__Aim of the task__.
Transcribe the stretch of the article on Genie's hybrid and electric equipment from "As Meester says, this" through "North American market.", keeping it unchanged.

__Extract provided__.
Ever since the question over pure electric versus hybrid arose for RT booms, Genie has stuck to its guns, opting for the hybrid option with its FE range. The company does of course provide electric machines too, but it sees its true hybrid FE as the realistic option.

“We go by the case of what makes the best return for customers in terms of TCO. Technically, we can electrify anything immediately but it doesn’t necessarily make sense to our customers.

“Just because we can, doesn’t mean we should. That’s why we believe the best way to go is hybrid on our booms and on scissors it’s the electric lithium drive because its the right technology for the right time.

“We could go all in on full electric right now? But we don’t think that’s what our customers want right now, and our order book is saying just that because the FE is selling like cup capes.”

On the other hand, Meester continues, some markets will have different requirement from others, “It’s really important to understand we strongly believe that you cannot assume that the whole world is looking at this the same way.

Regional market demand

For example, in central London, UK, an electric boom would often be the product of choice, as on a typical jobsite in China where the site is hooked up to the utility grid as a first step as a project gets underway.”

In contrast. “If you look at North America there a lot of remote worksites with no infrastructure available. To give them a full electric boom would not make any sense.”

As Meester says, this is where the true hybrid FE comes into its own. If you took the combustion engine out it would be a 100% electric boom lift.

Ultimately, there will be a drift towards the use of alternative fuels for most equipment, telehandlers included.

And Meester believes that smaller units would tend to be run using lithium batteries while larger units would go down the road of hydrogen-powered equipment.

And there is another reason to spread your interests. “If you offer everything with lithium, then suddenly the price of lithium goes through the roof, you’re stuck.”

Genie GTH-1256 telehandler Genie GTH-1256 telehandler. (PHOTO: Genie)
Major telehandler launch

Larger telehandlers are a trend across the industry. The latest from Genie, which made its debut at the ARA Show, in Florida in February, is the 5,450kg (12,000lb) maximum capacity machine, for the North American market.

It can handle loads of 2,721kg (6,000lb) at its full 17.1m (56ft 3in) height and 1,599kg (3,500lb) at its maximum 12.8m (42ft) reach.

Designed to offer a lower total cost of ownership, the GTH-1256 is the sister model to the GTH-636, GTH-844 and GTH-1056 machines.

Broadening out on the question of what the future is for telehandlers driven using alternative power sources. Genie’s Simon Meester is cautious on the matter.

“We don’t think a full electric telehandler makes sense at this minute. We think at some point a hybrid telehandler makes more sense but it will need to be at the right time.”

“Again, we can do it today, but do you want a GTH-5519 (2,495 kg capacity) that only drives at 5mph. Our customers tell us that’s not what they are looking for - they want a machine that can run full throttle, heavy duty all the time, without having to worry about recharge.”

__Data extract__.

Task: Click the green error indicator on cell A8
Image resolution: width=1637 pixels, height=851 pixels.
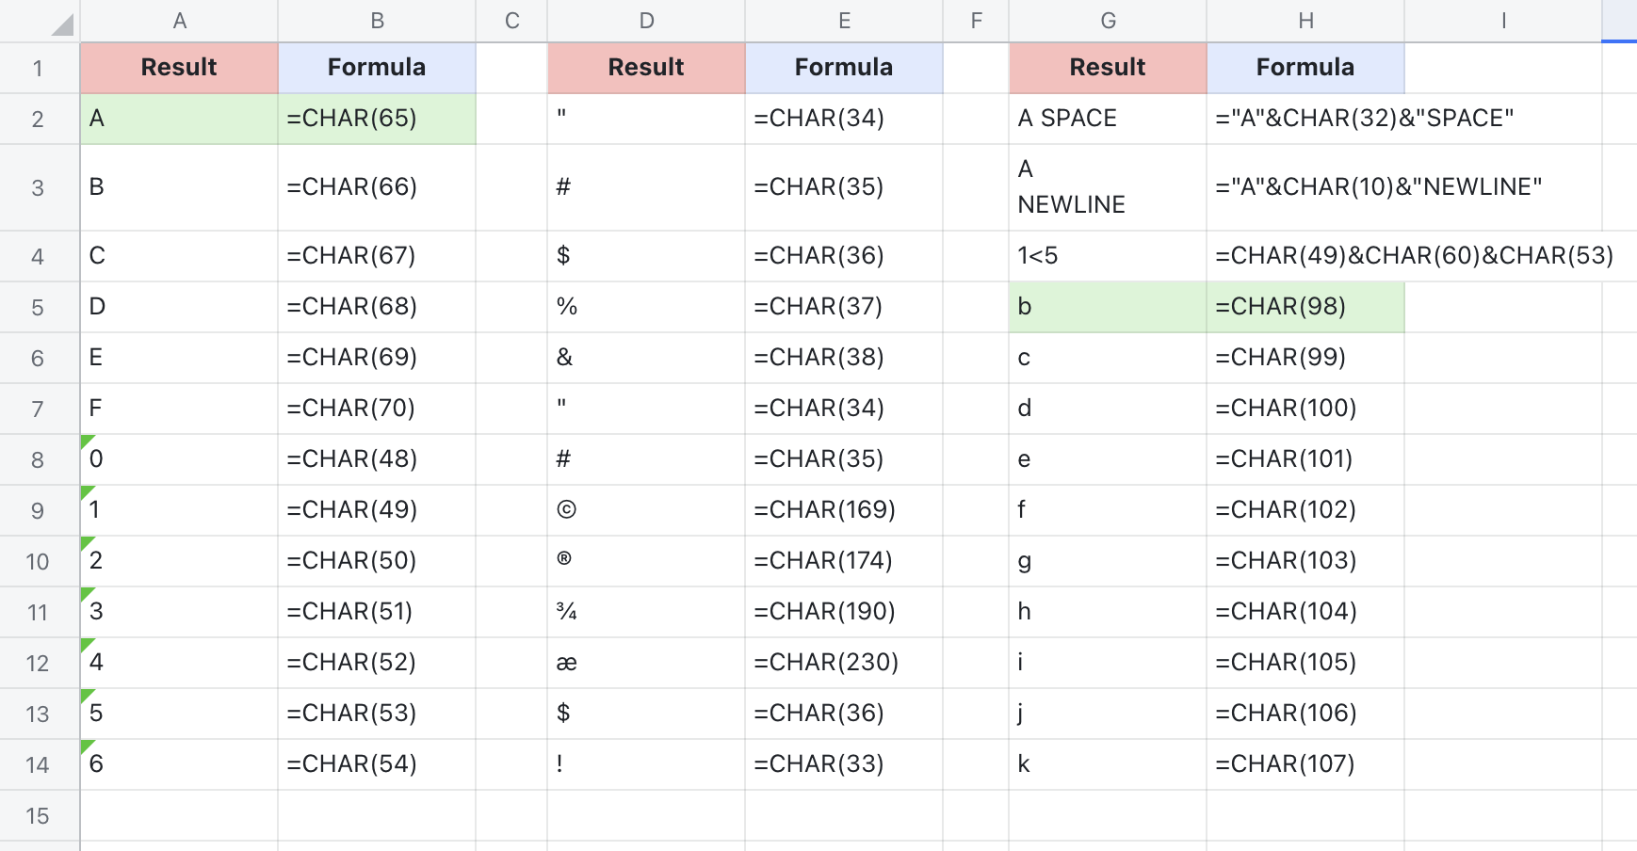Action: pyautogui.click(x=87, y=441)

__Exercise solution__.
As Meester says, this is where the true hybrid FE comes into its own. If you took the combustion engine out it would be a 100% electric boom lift.

Ultimately, there will be a drift towards the use of alternative fuels for most equipment, telehandlers included.

And Meester believes that smaller units would tend to be run using lithium batteries while larger units would go down the road of hydrogen-powered equipment.

And there is another reason to spread your interests. “If you offer everything with lithium, then suddenly the price of lithium goes through the roof, you’re stuck.”

Genie GTH-1256 telehandler Genie GTH-1256 telehandler. (PHOTO: Genie)
Major telehandler launch

Larger telehandlers are a trend across the industry. The latest from Genie, which made its debut at the ARA Show, in Florida in February, is the 5,450kg (12,000lb) maximum capacity machine, for the North American market.